## Exercise requirements
From the comment thread on Hebrew and the Gospel of Matthew below, extract everything from "The Only books" down to "think its trustworthy?" and copy it word for word.

## Document segment

The Only books the Church Fathers said were in "Hebrew" or "aramaic" were MAtthew's "logoi" of Jesus, and Hebrews. Papias lived til AD105 not 150
theruteger 2 years ago
I think I mention this in the video, but just in case I didn't. It is a known fact that any new breakthroughs in Biblical archeology takes about 50 years to become mainstream knowledge in America. Over the past few decades it has become common knowledge in Israel that hebrew was the language of the Jews up until the Byzantine period. This means that it will be a few more decades before this becomes mainstream knowledge in America.
ancienthebreworg 2 years ago
I guess i was wrong, it seems Papias could have lived as late as 150
theruteger 2 years ago
well Jeff what do you think of the Hebrew Gospel of Matthew by George Howard. I heard his Matthew Gospel was made from many manuscripts. Do you think its trustworthy?

## Information
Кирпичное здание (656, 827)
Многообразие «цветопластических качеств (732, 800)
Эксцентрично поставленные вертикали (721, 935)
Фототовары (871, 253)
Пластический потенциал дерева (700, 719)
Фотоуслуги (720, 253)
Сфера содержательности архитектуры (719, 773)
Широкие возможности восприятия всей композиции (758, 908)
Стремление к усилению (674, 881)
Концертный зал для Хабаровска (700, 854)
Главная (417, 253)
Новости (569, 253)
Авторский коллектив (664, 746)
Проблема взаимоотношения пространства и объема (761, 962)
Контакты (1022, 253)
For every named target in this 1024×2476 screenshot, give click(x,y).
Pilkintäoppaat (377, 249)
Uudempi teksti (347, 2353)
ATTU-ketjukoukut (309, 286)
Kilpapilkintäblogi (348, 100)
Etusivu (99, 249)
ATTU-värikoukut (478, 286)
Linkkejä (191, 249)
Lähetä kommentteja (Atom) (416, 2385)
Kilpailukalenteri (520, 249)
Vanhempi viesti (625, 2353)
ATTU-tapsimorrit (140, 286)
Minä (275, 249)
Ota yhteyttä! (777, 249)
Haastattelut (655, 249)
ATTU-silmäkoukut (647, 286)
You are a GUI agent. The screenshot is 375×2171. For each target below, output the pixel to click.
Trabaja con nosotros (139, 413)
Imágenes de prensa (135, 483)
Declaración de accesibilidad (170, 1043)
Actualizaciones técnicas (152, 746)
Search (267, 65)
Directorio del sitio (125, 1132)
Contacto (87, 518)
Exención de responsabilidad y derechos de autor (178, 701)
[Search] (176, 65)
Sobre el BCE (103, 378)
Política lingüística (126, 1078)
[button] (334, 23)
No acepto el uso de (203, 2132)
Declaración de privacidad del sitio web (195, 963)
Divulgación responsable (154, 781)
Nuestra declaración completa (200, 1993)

## Answer space
The Only books the Church Fathers said were in "Hebrew" or "aramaic" were MAtthew's "logoi" of Jesus, and Hebrews. Papias lived til AD105 not 150
theruteger 2 years ago
I think I mention this in the video, but just in case I didn't. It is a known fact that any new breakthroughs in Biblical archeology takes about 50 years to become mainstream knowledge in America. Over the past few decades it has become common knowledge in Israel that hebrew was the language of the Jews up until the Byzantine period. This means that it will be a few more decades before this becomes mainstream knowledge in America.
ancienthebreworg 2 years ago
I guess i was wrong, it seems Papias could have lived as late as 150
theruteger 2 years ago
well Jeff what do you think of the Hebrew Gospel of Matthew by George Howard. I heard his Matthew Gospel was made from many manuscripts. Do you think its trustworthy?